Yapay aydınlatmada sert nokta kaynakları ve görünür LED yayıcılar kullanılmamalıdır. Difüzörler, bölmeler ve gömme veya korumalı optikler rahatsızlığı azaltırken, mat yüzeyler yansıyan parlamayı sınırlar. İşyeri standartlarında kullanılan Birleşik Parlama Derecelendirme hedefleri, genellikle 19’un altında UGR’nin önerildiği birçok öğrenim ve ofis ortamı için yararlı bir referans noktasıdır.

Stabilite, parlaklık kadar önemlidir. LED sistemleri, titreme hassasiyeti ve baş ağrısına neden olabilecek geçici ışık modülasyonunu en aza indirmek için özel olarak tasarlanmalı ve karartılmalıdır. IEEE tarafından önerilen uygulama, güvenli modülasyon yaklaşımlarını ve karartma yöntemlerine ilişkin uyarıları özetlemektedir. Ulusal kurumlar ise tasarımcılar için uygulayıcı özetleri yayınlamıştır. Bunu, bazı kullanıcılar tarafından basamak veya engel olarak yanlış yorumlanabilecek, zemin ve duvarlarda derin gölge şeritlerinin oluşmasını önleyen aydınlatma düzenleriyle birleştirin.

Akustik ve Ses Manzaraları: İşitsel Aşırı Yüklemeyi Yönetme

Gürültü, aşırı yüklemenin en yaygın tetikleyicilerinden biridir. Teknik şartname, tipolojiye uygun nicel akustik hedefler belirlemeli, ardından bunları emilim, yalıtım ve bölgeleme karışımıyla karşılamalıdır. Sınıflarda, yaygın olarak benimsenen kriterler, konuşma anlaşılırlığını korumak için arka plan gürültüsünü yaklaşık 35 dBA ve yankılanma süresini oda hacmine bağlı olarak yaklaşık 0,6 ila 0,7 saniye ile sınırlar. Açık ofislerde, ISO 22955 çerçevesi, tek bir sayı olan RT’nin ötesine geçmek için dikkat dağınıklığı mesafesi ve konuşma gizliliği gibi ölçütler ekler.

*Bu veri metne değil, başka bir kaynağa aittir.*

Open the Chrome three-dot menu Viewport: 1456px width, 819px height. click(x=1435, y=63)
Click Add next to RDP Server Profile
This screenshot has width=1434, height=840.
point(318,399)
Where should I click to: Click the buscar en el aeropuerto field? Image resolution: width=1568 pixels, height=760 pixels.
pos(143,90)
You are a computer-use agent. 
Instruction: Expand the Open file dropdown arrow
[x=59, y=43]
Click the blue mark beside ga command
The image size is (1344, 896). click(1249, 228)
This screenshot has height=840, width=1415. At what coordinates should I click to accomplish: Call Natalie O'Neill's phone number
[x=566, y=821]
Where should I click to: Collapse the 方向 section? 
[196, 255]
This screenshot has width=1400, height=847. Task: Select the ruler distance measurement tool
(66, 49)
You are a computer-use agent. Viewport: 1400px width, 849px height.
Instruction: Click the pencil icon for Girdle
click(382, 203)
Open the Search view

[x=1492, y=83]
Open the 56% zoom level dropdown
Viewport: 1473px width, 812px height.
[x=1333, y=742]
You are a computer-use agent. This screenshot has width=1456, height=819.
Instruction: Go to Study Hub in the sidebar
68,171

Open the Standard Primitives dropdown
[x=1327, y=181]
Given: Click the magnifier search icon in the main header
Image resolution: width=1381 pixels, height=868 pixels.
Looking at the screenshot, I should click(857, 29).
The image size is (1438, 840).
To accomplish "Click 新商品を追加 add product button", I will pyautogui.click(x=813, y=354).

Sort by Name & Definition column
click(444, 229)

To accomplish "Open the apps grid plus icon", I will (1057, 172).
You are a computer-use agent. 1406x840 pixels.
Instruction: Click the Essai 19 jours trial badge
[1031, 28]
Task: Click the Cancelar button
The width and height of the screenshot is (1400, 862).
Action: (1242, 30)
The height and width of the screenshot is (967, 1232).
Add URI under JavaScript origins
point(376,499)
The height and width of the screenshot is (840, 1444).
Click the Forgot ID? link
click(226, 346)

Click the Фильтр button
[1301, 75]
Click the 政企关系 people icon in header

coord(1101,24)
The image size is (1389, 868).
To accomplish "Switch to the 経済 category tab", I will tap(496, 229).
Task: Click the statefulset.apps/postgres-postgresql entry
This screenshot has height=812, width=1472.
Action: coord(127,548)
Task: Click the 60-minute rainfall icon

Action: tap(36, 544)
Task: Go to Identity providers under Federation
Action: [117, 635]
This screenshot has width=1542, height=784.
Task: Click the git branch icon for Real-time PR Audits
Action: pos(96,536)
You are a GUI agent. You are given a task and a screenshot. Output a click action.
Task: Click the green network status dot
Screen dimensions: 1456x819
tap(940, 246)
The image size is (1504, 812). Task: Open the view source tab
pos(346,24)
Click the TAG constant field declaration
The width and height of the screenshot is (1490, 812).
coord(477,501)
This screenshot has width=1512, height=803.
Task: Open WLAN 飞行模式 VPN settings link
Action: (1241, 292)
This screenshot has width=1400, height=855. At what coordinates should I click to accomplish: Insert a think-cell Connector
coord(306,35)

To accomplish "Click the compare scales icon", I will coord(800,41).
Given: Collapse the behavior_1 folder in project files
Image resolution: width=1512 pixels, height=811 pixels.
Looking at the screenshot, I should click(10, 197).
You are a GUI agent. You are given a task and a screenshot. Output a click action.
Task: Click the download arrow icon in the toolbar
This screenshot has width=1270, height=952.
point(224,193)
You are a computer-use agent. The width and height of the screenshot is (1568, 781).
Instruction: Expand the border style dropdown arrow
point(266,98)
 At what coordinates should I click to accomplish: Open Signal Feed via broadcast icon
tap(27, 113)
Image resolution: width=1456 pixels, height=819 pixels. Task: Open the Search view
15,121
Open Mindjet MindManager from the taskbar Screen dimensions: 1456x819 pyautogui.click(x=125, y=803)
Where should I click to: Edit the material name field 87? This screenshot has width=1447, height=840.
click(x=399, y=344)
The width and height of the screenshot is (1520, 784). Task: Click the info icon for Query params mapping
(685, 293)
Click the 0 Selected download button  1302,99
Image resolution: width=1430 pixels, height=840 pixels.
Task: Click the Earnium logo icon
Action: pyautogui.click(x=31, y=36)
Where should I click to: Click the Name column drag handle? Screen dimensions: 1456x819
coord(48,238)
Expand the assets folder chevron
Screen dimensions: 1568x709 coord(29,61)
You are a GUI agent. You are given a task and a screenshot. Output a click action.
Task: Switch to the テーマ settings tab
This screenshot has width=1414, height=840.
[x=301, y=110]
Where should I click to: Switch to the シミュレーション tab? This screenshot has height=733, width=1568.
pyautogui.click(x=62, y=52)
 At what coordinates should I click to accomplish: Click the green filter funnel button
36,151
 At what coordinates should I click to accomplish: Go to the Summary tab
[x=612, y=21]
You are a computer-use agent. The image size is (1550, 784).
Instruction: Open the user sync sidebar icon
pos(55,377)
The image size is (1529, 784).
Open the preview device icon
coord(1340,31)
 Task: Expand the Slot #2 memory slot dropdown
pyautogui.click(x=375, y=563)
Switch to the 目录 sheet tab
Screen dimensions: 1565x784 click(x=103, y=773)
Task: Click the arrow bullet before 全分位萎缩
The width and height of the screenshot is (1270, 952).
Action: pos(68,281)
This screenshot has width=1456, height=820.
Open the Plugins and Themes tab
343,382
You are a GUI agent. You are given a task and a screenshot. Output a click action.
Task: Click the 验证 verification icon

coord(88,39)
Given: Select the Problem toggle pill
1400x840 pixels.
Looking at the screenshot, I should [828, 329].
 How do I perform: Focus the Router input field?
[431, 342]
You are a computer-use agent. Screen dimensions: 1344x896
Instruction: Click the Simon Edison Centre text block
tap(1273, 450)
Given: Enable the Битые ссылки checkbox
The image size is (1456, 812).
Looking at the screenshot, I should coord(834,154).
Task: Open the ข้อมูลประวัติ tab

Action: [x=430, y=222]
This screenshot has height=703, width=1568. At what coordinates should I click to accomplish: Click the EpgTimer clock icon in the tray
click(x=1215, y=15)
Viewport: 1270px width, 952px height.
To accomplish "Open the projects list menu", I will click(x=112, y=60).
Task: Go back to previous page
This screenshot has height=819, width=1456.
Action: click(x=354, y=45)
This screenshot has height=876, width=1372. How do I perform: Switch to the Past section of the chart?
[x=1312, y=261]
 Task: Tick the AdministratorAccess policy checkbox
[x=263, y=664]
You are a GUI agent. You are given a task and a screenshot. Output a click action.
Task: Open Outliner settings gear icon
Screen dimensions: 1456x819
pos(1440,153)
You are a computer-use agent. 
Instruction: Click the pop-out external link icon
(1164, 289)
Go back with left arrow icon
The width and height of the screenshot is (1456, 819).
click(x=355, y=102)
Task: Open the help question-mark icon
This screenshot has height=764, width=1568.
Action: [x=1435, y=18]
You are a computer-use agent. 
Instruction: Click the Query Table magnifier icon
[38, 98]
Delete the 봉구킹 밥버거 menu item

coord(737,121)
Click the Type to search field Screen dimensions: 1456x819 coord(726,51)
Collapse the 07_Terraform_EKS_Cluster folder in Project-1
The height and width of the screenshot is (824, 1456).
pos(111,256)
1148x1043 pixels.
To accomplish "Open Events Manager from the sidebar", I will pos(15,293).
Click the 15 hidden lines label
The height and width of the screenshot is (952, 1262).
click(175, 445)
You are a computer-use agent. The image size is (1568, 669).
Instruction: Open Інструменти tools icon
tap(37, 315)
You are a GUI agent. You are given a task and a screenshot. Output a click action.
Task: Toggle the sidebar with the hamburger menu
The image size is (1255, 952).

Önce uyumsuz faaliyetleri ayırmak için bir plan tasarlayın, ardından yüzeyleri ayarlayın. Tavanda yüksek emilim ve stratejik duvar işlemeleri yankı birikimini azaltırken, masa ekranları ve kitaplıklar konuşmayı taşıyan görüş hattını keser. Ses maskeleme düşünülüyorsa, bunu dikkatlice kalibre edin ve kullanıcı tarafından kontrol edilebilir hale getirin, çünkü ek arka plan sesi bazı kişilere yardımcı olurken diğerlerini rahatsız edebilir. Bireylerin gürültüye katlanmak yerine ondan uzaklaşabilmeleri için açık, yakın sessiz odalar ve yarı kapalı kabinler sağlayın.

İşitsel konfor, dış mekanlara ve ortak kullanım alanlarına da uzanır. Ulaşım ve mekanik gürültünün sağlık üzerindeki etkileri iyi belgelenmiştir, bu nedenle cepheleri, girişleri ve asansör lobileri akustik tamponlar olarak değerlendirin ve uzun süreli kullanım için yüksek yankılı atriyumlardan kaçının. Dünya Sağlık Örgütü’nün çevresel gürültü ile ilgili kılavuzu, bu önlemlerin binaların yanı sıra bölgeler ölçeğinde de neden önemli olduğunu vurgulamaktadır.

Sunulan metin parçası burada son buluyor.